I know these things but an employee from the Digital Marketing half of our business may not. She (or a new employee) can click on a Topic card and learn more about how we define “Minimum Lovable Product” without having to spend time searching and sifting through the results.

It’s about the people — and their expertise.

One of the Topics features we’re most excited about is Topic experts. In our Digital Workplace work, we hear time and time again from businesses that searching for the right person is one of the key activities they hope their intranet can replace.

Often, a well-structured directory is one of the most utilized features of a successful intranet. In fact, one of our customers had us build specialized pages in SharePoint so they could highlight the specific expertise across the company.

With Topics, the Graph knows who is working on which content assets (right now, only in the O365, but soon Topics can pull from 130 sources like Salesforce and ServiceNow). If somebody is often associated with a certain subject (say, Project X or A.M.U.A. [Another Made Up Acronym]), the Topic Card will feature that person’s profile. Clicking the profile enables a user to connect with that expert to ask questions or get help.

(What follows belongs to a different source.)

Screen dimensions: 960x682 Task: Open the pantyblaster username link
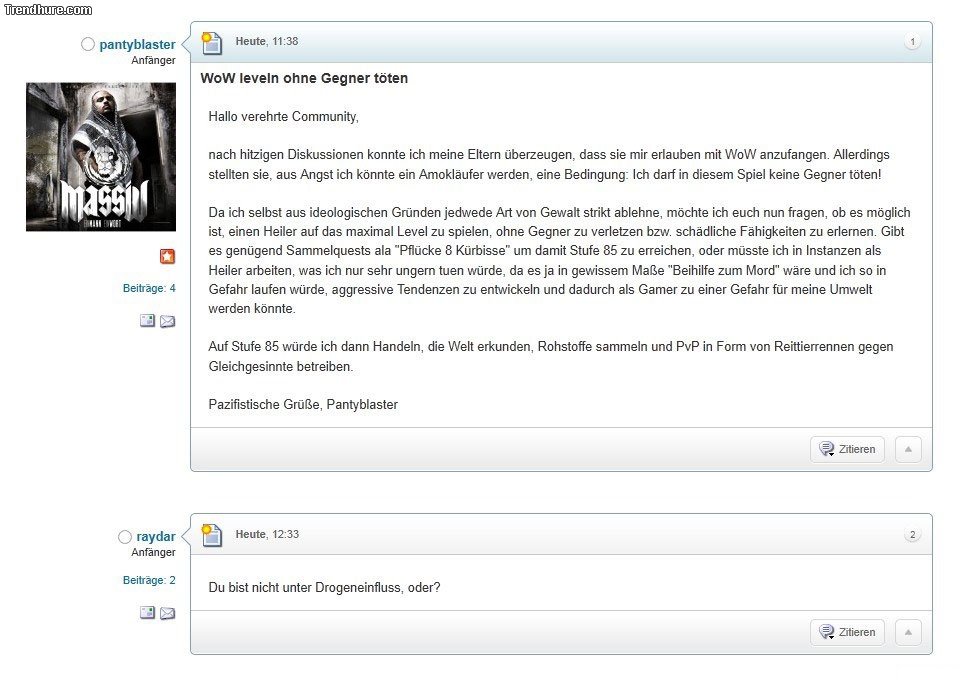click(x=137, y=45)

Another useful feature is the “ask a question” option. When users have a question about a particular Topic, they can pose that question to the Topic. If Topics can glean the answer from the resources it has identified already, it will provide the answer. If a human answer is needed, an expert can respond and the answer becomes part of that Topic’s scope of knowledge.

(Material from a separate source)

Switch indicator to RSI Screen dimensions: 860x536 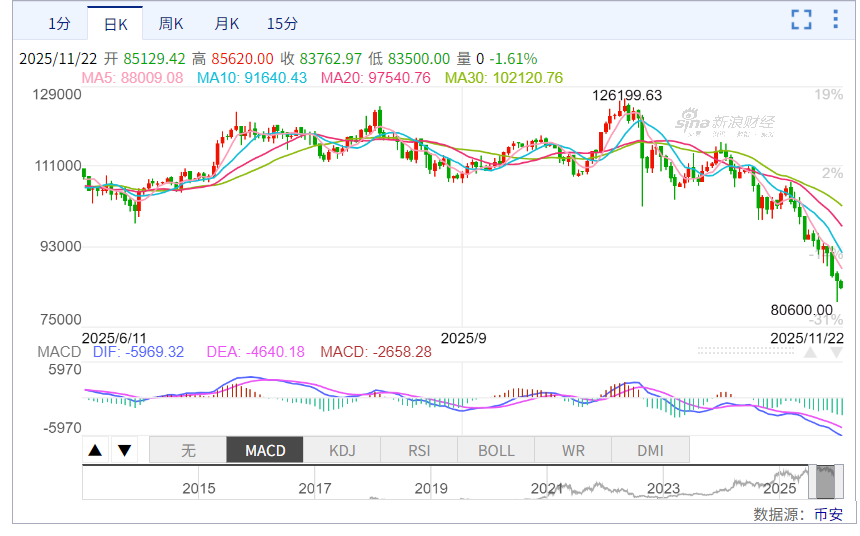click(419, 450)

But wait, pump the brakes a bit.

There is certainly a lot to be excited about with Topics. However, we see some potential pitfalls:

  • Patience required: Creating and curating Topics is not immediately rewarding. It takes time for the Graph to sift through your content and begin to make the right connections.
  • AI needs a helping human hand: The Graph will get better and better with time at determining important Topics and relevant resources. But the more an admin can curate, the better. This is an additional task that will likely fall to someone (there is a call for a dedicated knowledge manager here) who will have to make room on an already full plate.
  • It’s only as good as what you feed it: Like so many things in life, Topics is only as good as the information that goes into it. Topics will grab onto content that is well-structured—with proper metadata like tagging, keywords, authoring, and file names— better than unstructured content. Otherwise, Topics runs the risk of being the graveyard of the irrelevant and outdated.
  • AI is not work-political: As David Levanda points out in his excellent article, people interpret and value information differently. Viva Topics can’t discern the very real political factors that may make one topic definition or set of resources carry more weight than another.

If these pitfalls are avoided, Topics has a bright future. We’d all like an assistant who makes us feel and work smarter, reduces time spent looking things up, and connects us to the right people.